Jimmy Wululu went to school at the mission on Milingimbi Island in Arnhem land. He belonged to the second generation to grow up on the mission.
At the start of the Second World War, a Wululu and some friends walked over 600 kilometers west across Arnhem Land to Darwin. The epic journey from Milingimbi to Darwin was one of the key events of his life. In Darwin, Wululu lived and worked with white Australia by day and in complex traditional ceremonial life at night. Despite being mission born and in Darwin Wululu, still went through full Aboriginal initiation into the culture. He would have been in contact with other Milingimbi artists like Malangi, Dawidi and Binyinyuwuy.
In the late 1950’s wululu went back to Milingimbi. He began work in the building industry, including work in an innovative scheme using ant-beds to make mud-brick houses
Wululu worked as both a painter and builder in the 1960’s and 1970’s, then took up fishing, taking out a commercial fishing license. Throughout this period he painted sporadically. In the 1980’s Jimmy changed his painting style. His senior status now allowed him to paint previously sacred and forbidden designs.

___

- [Task requirements]:
- A) According to the passage on Jimmy Wululu, how far did he and his friends walk to reach Darwin?
- B) Decide whether each statement agrees with the passage on Jimmy Wululu: (i) Wululu went to school at the mission on Milingimbi Island. (ii) Wululu returned to Milingimbi in the early 1940s. (iii) In the 1980s, Wululu's senior status allowed him to paint previously sacred and forbidden designs.
- C) Write what comes next in the passage on Jimmy Wululu, picking up after its final sentence.
The listing that comes next has no role in this.

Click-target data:
___

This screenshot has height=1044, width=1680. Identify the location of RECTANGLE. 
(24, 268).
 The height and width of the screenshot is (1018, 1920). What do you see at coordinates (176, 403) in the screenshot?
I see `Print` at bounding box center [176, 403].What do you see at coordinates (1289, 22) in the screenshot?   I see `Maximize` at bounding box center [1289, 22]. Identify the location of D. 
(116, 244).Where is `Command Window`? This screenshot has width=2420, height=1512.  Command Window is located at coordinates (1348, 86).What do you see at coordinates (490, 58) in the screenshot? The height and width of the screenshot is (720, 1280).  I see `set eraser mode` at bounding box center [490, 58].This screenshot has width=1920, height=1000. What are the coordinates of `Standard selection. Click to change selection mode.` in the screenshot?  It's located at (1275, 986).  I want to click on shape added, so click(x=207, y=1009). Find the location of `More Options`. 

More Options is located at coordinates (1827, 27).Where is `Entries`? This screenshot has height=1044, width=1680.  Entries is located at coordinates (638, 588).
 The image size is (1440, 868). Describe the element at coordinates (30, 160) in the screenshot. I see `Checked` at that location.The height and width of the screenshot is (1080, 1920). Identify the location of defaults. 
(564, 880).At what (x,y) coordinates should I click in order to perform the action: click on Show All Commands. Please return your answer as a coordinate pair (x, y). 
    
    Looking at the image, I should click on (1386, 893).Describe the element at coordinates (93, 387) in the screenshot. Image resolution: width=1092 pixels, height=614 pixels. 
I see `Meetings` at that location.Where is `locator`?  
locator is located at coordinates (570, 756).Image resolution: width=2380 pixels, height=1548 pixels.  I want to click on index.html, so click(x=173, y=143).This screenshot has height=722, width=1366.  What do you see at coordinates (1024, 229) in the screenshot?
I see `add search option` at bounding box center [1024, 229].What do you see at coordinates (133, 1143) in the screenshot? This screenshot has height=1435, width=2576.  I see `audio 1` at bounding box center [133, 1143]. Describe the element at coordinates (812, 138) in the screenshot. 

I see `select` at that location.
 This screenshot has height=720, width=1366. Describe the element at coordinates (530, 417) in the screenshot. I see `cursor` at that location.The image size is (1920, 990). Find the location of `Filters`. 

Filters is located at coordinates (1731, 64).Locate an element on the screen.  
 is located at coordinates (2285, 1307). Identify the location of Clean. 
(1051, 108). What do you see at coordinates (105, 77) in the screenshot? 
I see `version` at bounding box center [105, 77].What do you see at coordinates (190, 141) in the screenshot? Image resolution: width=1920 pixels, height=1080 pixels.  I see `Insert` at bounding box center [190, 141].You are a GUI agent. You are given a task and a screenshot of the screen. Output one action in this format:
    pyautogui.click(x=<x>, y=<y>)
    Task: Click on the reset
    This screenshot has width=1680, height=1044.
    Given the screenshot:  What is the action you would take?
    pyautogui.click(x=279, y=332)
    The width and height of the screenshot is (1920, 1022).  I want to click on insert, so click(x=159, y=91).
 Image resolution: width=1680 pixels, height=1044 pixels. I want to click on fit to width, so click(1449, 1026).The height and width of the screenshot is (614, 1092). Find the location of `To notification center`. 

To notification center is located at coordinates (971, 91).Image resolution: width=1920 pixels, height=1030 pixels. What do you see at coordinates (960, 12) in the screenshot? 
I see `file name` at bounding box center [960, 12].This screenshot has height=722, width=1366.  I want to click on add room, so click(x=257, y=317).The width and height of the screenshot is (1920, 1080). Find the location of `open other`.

___

- [Expected results]:
- A) Over 600 kilometers.

- B)
(i) Yes: "Jimmy Wululu went to school at the mission on Milingimbi Island in Arnhem land."
(ii) No: "In the late 1950’s wululu went back to Milingimbi."
(iii) Yes: "His senior status now allowed him to paint previously sacred and forbidden designs."

- C)
In 1989 Wululu traveled to New York to attend the opening of the major exhibition ‘Dreamings. This was the year he also won the Rothman’s Foundation Award for the best painting in traditional media.
In the 1990’s he was one of the artists to contribute several bone coffins, made from painted hollow logs to the ‘Aboriginal Memorial’. The aboriginal memorial installation comprises 200 burial poles. These poles symbolizing 200 years of white occupation of Australia. This bone coffin is a permanent display at the National Gallery of Australia in Canberra.
In 1992, he was the recipient of an Artist Grant from the Aboriginal Art Unit of the Australia Council. Later in November, the same year Wululu laid out a traditional sand sculpture as part of a joint exhibition at the Canberra School of Art.
In 1996 he also made another sand sculpture in the forecourt of the Northern Territory’s Legislative Assembly. Jimmy Wululu was also one of the artists who participated in a series of workshops held in Ramingining in 1997 by printmaker Theo Tremblay. He died in 2005.
Wuvulus traditional totems are Niwuda (honey), Djalumbu (hollow log), and Eel-Tailed Catfish. The honey men’s design is diamonds and a Djalumbu is a hollow log bone receptacle used for burial. One of these three totems is usually on jimmy’s artworks. He also paints Turtle Fish possum birds flying fox lizards and snakes.
His early barks were naturalistic images of turtles and other animals. Like Millpurrurru and Bulunbulun a single totem animal was often repeated numerous times.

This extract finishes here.